You curated an exhibition that is currently on view at the Škuc gallery in Ljubljana. Could you take us through some of the works you are showing there and tell us how they fit into the “disruptive feedback loop”, how they embody this idea of networked disruption?
The idea for this exhibition was to refer to the book because the people who are part of the exhibition are also featured in the book but i also wanted to bring it to the present. That was a bit complicated because when you write a Phd you don’t necessarily start to think about how to translate it into an exhibition.
Networked Disruption. Exhibition view at Škuc Gallery. Photo: Miha Fras
I also wanted to try and reflect on the modality of curating, of presenting networks of networks that are all dealing with disruption and at the same time i wanted to have the opportunity to reflect on what disruption means as a strategy that is interfering with from within the systems. At that point i’m going to mention another reflection i made in the book about whistleblowing. Whistleblowers are people who are not only acting inside the system (they work for corporations, secret services, governmental agencies, etc.) but to me, they are also creating détournements of perspective because they facilitate an important moment of change. And there is also this idea of unpredictability. A person who was regularly working for a corporation or an agency is suddenly turning out to be somebody who’s revealing the misconducts of the corporation or entity they work for.

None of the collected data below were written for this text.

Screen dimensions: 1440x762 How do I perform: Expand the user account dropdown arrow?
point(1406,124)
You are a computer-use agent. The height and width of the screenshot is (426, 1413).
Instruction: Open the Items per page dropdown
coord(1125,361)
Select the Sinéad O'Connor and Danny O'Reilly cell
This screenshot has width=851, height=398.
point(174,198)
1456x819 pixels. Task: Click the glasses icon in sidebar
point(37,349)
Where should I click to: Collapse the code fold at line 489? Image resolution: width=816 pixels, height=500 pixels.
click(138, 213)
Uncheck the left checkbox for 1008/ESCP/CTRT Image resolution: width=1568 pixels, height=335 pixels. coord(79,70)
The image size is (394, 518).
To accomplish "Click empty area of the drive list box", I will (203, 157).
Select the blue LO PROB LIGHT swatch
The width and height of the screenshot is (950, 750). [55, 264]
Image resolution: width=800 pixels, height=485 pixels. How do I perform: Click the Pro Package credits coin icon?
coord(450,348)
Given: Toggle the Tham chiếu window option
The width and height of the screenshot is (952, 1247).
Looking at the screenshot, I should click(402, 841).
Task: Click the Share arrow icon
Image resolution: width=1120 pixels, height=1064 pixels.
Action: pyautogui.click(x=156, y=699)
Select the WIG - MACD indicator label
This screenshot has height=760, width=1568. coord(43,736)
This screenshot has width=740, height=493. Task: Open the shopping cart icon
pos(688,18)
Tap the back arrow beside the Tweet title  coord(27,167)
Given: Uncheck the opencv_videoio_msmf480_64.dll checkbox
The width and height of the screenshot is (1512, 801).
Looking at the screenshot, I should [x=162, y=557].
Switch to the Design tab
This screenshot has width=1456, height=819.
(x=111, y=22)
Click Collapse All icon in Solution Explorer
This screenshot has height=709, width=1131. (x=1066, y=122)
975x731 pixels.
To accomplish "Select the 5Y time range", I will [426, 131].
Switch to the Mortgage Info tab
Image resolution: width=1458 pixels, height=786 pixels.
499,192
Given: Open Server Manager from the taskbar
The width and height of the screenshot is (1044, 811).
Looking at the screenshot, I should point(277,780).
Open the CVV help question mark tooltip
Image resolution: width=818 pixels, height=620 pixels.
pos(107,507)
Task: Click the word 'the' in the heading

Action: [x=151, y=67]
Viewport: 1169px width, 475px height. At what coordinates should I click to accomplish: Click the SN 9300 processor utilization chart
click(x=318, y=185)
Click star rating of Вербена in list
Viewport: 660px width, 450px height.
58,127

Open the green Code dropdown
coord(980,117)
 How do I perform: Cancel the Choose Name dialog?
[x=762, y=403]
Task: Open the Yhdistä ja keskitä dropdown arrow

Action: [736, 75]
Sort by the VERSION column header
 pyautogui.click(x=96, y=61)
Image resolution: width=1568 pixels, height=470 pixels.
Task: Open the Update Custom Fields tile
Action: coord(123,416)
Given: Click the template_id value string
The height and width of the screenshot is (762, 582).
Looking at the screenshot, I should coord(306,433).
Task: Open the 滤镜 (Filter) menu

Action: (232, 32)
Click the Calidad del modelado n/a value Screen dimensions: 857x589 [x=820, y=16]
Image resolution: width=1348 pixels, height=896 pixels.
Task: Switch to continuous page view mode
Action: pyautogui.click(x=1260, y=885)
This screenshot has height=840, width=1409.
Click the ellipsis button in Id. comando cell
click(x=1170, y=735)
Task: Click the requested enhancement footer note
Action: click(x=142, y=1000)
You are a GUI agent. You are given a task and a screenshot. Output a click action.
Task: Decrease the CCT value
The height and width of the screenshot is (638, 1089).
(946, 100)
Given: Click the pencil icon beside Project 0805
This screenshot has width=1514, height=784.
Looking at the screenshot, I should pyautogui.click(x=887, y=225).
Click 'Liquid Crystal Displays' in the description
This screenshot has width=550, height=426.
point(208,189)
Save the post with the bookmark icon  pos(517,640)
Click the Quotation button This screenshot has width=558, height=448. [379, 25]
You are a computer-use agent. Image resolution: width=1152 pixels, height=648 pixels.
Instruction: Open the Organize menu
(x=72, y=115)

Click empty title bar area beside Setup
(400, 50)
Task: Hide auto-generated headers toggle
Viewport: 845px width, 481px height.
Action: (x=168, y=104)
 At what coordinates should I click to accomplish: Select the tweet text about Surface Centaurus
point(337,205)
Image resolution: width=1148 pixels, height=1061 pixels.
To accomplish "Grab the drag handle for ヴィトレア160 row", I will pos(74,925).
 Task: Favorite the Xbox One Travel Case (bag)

I think that whistleblowers are actually artists because if we think about the history of art, going back to the Avant-garde and reflecting on this moment of détournement, shock, change and unpredictability, then it is exactly what whistleblowers are doing. They create shock and change And it’s interesting because this applies also outside the metaphysical aspects of art. I mean it’s not just civil disobedience, it’s something that is having consequences on their daily life. There is no way back for them.
In that sense, it is also a very important act. Everyone could be a whistleblower. Every person who works into this closed system could wake up and say “I don’t want to do this anymore” and they could start revealing secrets. It’s also really interesting for me because it happens in the context of everyday life. We could say that the avant-garde was still really working into the art field. The idea was to bring life in to art… You know the usual sentence! But the perspective changed after the end of the seventies, even with punk culture or the idea of hacker cultures and many of the practices exhibited in the show, such as Luther Blissett and Neoism. These people had the idea of bringing art into life. It’s thus something different. And that’s what i’m interested in. I’m interested in the moments when art goes out of the usual structures and constraints and becomes something that everybody could apply into their own life. From this point of view, a whistleblower is an artist because he or she totally follows a perspective in which you create détournement of a point of view. That’s the reason why i included some whistleblower projects and some practices connected to whistleblowing in the exhibition.
Networked Disruption. Exhibition view at Škuc Gallery. Photo: Miha Fras
Networked Disruption. Exhibition view at Škuc Gallery. Photo: Miha Fras
In the first room of the show, you can see the work of Julian Oliver, Laura Poitras, Trevor Paglen. Then we look at the roots of practices that come from subcultural groups that were active in the 80s and 90s (Luther Blisset, the Neoism movement, The Cacophony Society, the Billboard Liberation Front, etc.
Networked Disruption. Exhibition view at Škuc Gallery. Photo: Miha Fras
Networked Disruption. Exhibition view at Škuc Gallery. Photo: Miha Fras
Networked Disruption. Exhibition view at Škuc Gallery. Photo: Miha Fras
And of course mail art because mail art has a connection with art, and also because mail artists spoke about how art does not necessarily have to be connected with the gallery system. Everybody can be an artist, everybody can do mail art. Besides, in some situations, people used mail art to circumvent surveillance. In the DDR for example.
Together with VIttore Baroni we created a create a timeline of mail art in relation to disruption but we also asked people to send works of disruption to the Škuc gallery.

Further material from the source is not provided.